S. und M. sind seit acht Jahren ein heimliches Paar. M. ist verheiratet und lebt mit Frau und Sohn zusammen, S. ist Mutter einer inzwischen erwachsenen Tochter und wohnt allein. Wie schon häufiger verbringen beide ein Wochenende in einem Chalet in den französischen Alpen, das einem guten Freund gehört. M. geht wie immer in dem kleinen Bergsee vor der Tür schwimmen und stirbt. Ob es ein Herzinfarkt war oder ob er ertrunken ist, erfahren wir nicht. S. zieht ihn leblos aus dem Wasser und legt ihn ins gemeinsame Bett.

All das erschließt sich erst nach und nach.
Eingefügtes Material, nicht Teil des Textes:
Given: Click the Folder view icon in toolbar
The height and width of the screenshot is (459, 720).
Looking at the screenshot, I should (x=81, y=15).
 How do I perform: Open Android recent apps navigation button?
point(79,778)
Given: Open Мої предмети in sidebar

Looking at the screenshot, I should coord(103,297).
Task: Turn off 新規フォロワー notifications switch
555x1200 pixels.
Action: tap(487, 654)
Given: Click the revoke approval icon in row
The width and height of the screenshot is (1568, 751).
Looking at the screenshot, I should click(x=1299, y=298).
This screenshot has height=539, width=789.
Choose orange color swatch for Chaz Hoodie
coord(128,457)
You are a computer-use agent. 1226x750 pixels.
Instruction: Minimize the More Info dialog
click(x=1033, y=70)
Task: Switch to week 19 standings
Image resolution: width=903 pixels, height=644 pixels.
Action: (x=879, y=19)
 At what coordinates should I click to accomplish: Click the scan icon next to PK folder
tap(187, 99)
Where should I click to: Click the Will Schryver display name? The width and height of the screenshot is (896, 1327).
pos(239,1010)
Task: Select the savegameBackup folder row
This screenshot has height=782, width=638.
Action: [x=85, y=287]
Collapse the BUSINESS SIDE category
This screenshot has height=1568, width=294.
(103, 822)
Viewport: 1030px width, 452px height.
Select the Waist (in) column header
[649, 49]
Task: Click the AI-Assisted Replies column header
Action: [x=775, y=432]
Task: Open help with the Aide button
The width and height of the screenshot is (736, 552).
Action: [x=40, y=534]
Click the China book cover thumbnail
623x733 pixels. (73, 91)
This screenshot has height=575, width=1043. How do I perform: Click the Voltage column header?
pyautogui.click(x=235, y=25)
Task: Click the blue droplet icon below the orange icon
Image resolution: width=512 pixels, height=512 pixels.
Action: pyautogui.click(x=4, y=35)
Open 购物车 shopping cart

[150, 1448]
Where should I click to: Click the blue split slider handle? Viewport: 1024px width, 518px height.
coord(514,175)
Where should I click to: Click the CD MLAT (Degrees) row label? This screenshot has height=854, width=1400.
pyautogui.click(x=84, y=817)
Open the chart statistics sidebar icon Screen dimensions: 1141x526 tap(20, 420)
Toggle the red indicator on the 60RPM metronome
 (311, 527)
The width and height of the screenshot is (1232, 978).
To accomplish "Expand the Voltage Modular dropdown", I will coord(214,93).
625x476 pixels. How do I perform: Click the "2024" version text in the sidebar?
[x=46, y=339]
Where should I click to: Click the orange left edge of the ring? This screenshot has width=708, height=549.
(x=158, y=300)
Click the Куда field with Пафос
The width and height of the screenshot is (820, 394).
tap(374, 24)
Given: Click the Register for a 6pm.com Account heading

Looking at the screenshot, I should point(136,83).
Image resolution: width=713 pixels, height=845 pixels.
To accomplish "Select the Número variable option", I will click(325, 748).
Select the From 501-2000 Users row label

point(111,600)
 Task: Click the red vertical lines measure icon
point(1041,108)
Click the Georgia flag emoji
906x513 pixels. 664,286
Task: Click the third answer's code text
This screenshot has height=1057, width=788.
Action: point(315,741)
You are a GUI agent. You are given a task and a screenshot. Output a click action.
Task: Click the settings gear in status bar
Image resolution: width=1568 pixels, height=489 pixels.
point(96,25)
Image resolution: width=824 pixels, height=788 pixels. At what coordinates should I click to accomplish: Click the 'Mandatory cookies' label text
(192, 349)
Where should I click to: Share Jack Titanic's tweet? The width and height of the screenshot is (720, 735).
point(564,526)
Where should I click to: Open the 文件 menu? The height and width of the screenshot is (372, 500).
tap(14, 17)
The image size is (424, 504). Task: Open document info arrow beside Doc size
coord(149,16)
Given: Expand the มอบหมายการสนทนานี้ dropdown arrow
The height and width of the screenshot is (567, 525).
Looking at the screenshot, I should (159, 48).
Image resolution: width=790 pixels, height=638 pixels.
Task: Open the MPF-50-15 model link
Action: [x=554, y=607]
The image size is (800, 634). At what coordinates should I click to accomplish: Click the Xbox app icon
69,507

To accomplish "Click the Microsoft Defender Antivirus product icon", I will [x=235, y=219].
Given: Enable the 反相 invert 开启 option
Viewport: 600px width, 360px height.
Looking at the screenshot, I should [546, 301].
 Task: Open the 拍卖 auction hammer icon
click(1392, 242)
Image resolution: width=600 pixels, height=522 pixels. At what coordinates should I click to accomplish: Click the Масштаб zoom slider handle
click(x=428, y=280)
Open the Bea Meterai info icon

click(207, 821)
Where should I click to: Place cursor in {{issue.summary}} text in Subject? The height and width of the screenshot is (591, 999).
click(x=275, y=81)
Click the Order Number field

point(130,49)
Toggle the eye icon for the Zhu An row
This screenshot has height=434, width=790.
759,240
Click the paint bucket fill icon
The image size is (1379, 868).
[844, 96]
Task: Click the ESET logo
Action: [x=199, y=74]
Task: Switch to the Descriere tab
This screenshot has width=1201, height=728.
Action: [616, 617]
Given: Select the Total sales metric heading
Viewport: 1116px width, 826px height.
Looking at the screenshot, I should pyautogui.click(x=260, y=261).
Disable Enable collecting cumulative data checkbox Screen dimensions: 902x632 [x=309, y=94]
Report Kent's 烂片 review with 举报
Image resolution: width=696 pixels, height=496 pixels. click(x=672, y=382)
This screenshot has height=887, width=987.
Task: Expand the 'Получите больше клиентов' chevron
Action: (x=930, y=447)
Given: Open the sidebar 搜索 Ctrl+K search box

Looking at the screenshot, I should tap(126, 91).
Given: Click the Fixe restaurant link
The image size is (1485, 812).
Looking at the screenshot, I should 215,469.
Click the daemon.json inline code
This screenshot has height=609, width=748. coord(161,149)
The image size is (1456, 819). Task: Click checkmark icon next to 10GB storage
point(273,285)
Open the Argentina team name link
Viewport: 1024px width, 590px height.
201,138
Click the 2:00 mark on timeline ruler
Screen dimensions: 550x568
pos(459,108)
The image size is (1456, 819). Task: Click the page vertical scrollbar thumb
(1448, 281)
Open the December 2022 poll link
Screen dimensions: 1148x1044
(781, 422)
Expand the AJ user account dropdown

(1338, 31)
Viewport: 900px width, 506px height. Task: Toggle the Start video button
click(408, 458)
Wir steigen an der Stelle in den Roman ein, als S. beginnt, einen Brief an M.s Frau zu schreiben, um ihr zu erklären, was passiert ist. Dabei schweift sie immer wieder mit den Gedanken ab, verliert sich in Nebensächlichkeiten und erzählt so die Geschichte ihres Kennenlernens und Zusammenseins, auch ein ganzes Stück ihrer eigenen Lebensgeschichte und ihrer Männerbeziehungen. Soweit ist es mit gesundem Geist noch nachvollziehbar, dann beginnt das, was im Rückblick dem Schock über den plötzlichen Tod zuzuschreiben ist. S. verbringt viel Zeit mit dem toten Körper. Sie fährt mit ihm durch die Berge, an einen See, zu einer Wunderheilerin. Mehrere Tage lebt sie neben der Leiche, die immer weniger mit ihrem Geliebten zu tun hat. Ihre eigene Begründung dafür: Als Geliebte wird sie, sobald der Tod bekannt wird, kein Recht mehr haben, um M. zu trauern. Dann wird seine Familie ihn übernehmen und sie verliert ihn ganz. Dazu ist sie noch nicht bereit und so sucht sie nach einem Platz, an dem sie ihn beerdigen kann. Auf acht Jahre liebe folgen also sechs Tage Wahnsinn.

Meine Meinung

Klingt verrückt, ist es sicherlich auch zu einem gewissen Grad, aber die Autorin erzählt das sehr nachvollziehbar. Ja, eine Leiche wird immer unappetitlicher, auch das erfahren wir, aber es wird nie eklig. Verfärbungen, Körpersäfte, Käfer werden beschrieben, aber so, dass man sie als gegeben hinnimmt und sich keine Horrorvorstellungen davon macht.

S. ist sich immer darüber im Klaren, dass es nicht richtig ist, was sie tut, kann aber nicht über ihren Schatten springen, weil sie noch nicht bereit ist, sich endgültig zu verabschieden.

Es ist eine sehr warmherzige Geschichte voller Liebe und Zuneigung. Dennoch gibt es zahlreiche Stellen, an denen ich dachte „das macht sie doch jetzt nicht wirklich…“. Sie stellt zum Beispiel ihr Auto mit dem zugedeckten M., auf einem belebten Parkplatz ab. Dort kommt sie mit einigen Männern ins Gespräch, spielt mit ihnen Volleyball, trinkt und kifft. Als sie nach Stunden zurückkommt, ist das Auto weg, abgeschleppt. Aber niemand hat die Leiche darin bemerkt.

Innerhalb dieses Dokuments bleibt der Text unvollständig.